Cognitive game focused on reaction time with auto-adjusting difficulty Maryam Sadat Ashena · Bachelor's of Computer Science · June 2026
This system was designed for clinicians and their patients for a fully transparent and explainable Go-NoGo game based on the SART research. It presents a detailed telemetry for each session while estimating the player's state of alertness and adapting the difficulty accordingly.
main.py # Main Game + Metrics Engine
behavioral_state_estimator.py # Estimates the player's live state
adaptation_policy_engine.py # Adapts difficulty based on telemetry and the player's state
generate_plots.py # Plots telemetry features
neurogrid_config.json # A configuration file to set the base values
sustain_replay_analysis.md # Replay analysis behind the sustain_required setting
test_behavioral_state_estimator.py # Unit tests for the estimator
test_adaptation_policy_engine.py # Unit tests for the policy engine
Needs Python 3.10+, pygame, and matplotlib (pip install pygame matplotlib).
Make sure all files are in the same folder, run main.py, enter name and session ID and the game starts.
Use "P" for pause and "Q" for quit.
To run the test suite:
python -m unittest test_behavioral_state_estimator.py test_adaptation_policy_engine.py| File | Contents |
|---|---|
experimental_scorecard_summary.json |
The full per-session summary — completeness check, pauses, baseline, performance, vigilance profile, co-occurring states, alerts |
trial_summary_telemetry.csv |
One row per trial — outcome, RT, press counts |
raw_event_telemetry.csv |
Every event with a millisecond-precision timestamp |
estimator_trace.csv |
The estimator's output per trial — problem state, evidence, headroom, confidence |
policy_trace.csv |
Every knob change the policy made, with the reason and trigger |
How to generate plots from a session:
python generate_plots.py <file_prefix><file_prefix> is the shared prefix on all the files from one session, e.g.
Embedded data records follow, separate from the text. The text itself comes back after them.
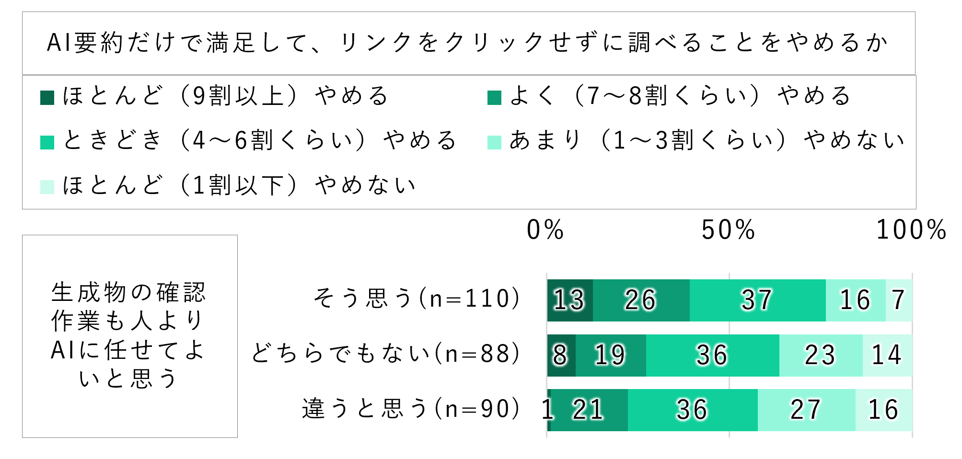Click the 26 segment in the そう思う bar
The height and width of the screenshot is (459, 962).
click(641, 300)
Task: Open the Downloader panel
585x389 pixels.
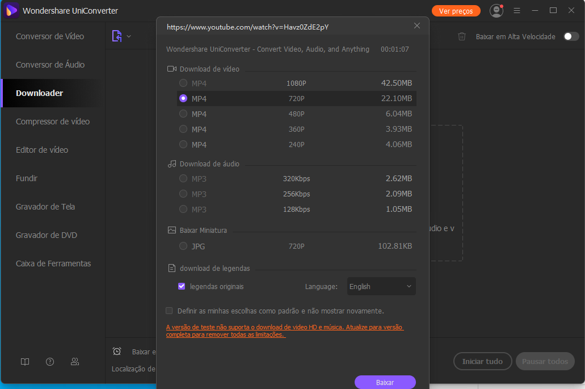Action: pyautogui.click(x=40, y=93)
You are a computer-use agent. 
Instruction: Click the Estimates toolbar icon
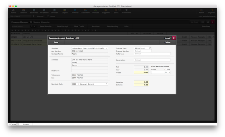coord(34,11)
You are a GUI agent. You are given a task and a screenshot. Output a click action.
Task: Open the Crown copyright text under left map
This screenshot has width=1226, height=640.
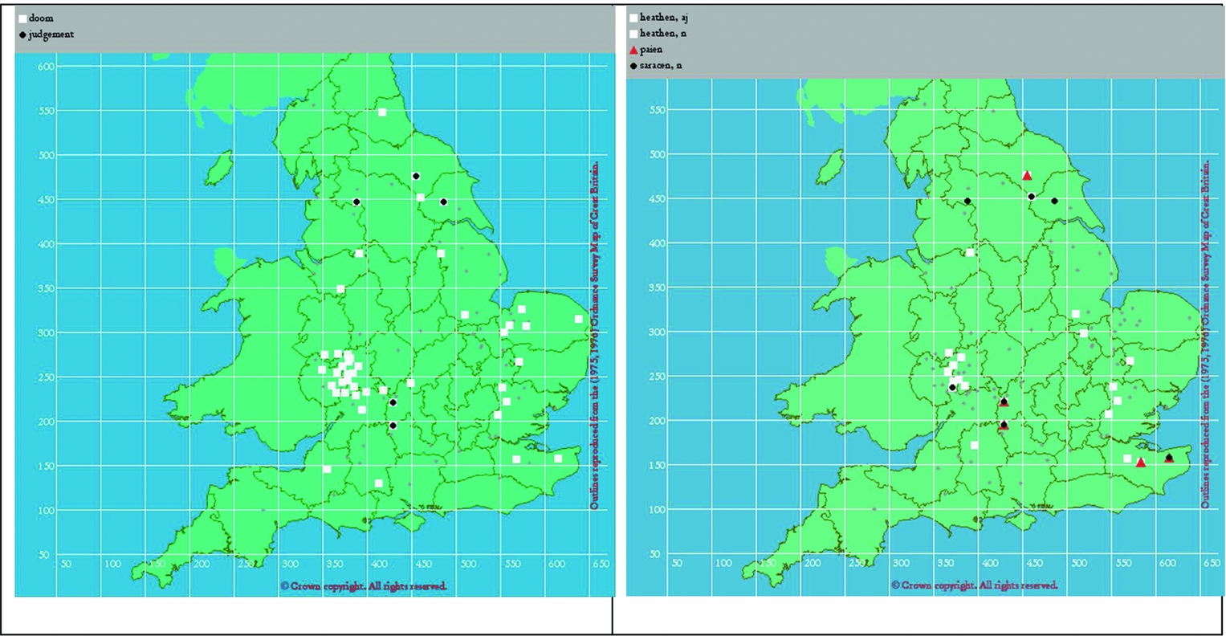tap(364, 586)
sub-Mary_ses-001_20260620_073815_.
NeuroGrid is a Go/No-Go task based on the Sustained Attention to Response Task (SART). 75% of trials are Go (press space), 25% are No-Go (withhold). The stimulus always appears in the same spot on screen, so spatial attention isn't a factor — only sustained attention and inhibition are being measured.
Go and No-Go stimuli use the Okabe-Ito colorblind-safe palette: a blue
circle for Go, and an orange-to-blue rounded square for No-Go that gets
visually closer to the Go stimulus as similarity_level increases.
A session has three phases. Buffer trials (10) are thrown away to let the player settle in. Calibration trials (up to 25) establish the player's baseline reaction time. After that the session is Active, and the adaptation system starts adjusting difficulty.
One thing calibration alone doesn't account for: most people get faster in the first few minutes just from warming up, not because they're more attentive. If that's not corrected for, normal speeding-up gets read as "the baseline is wrong" and later RTs look like a problem when they're actually just a return to normal. To fix this, the system watches block-by-block RT during the active phase and re-anchors the baseline once it plateaus — the moment warm-up has clearly stopped.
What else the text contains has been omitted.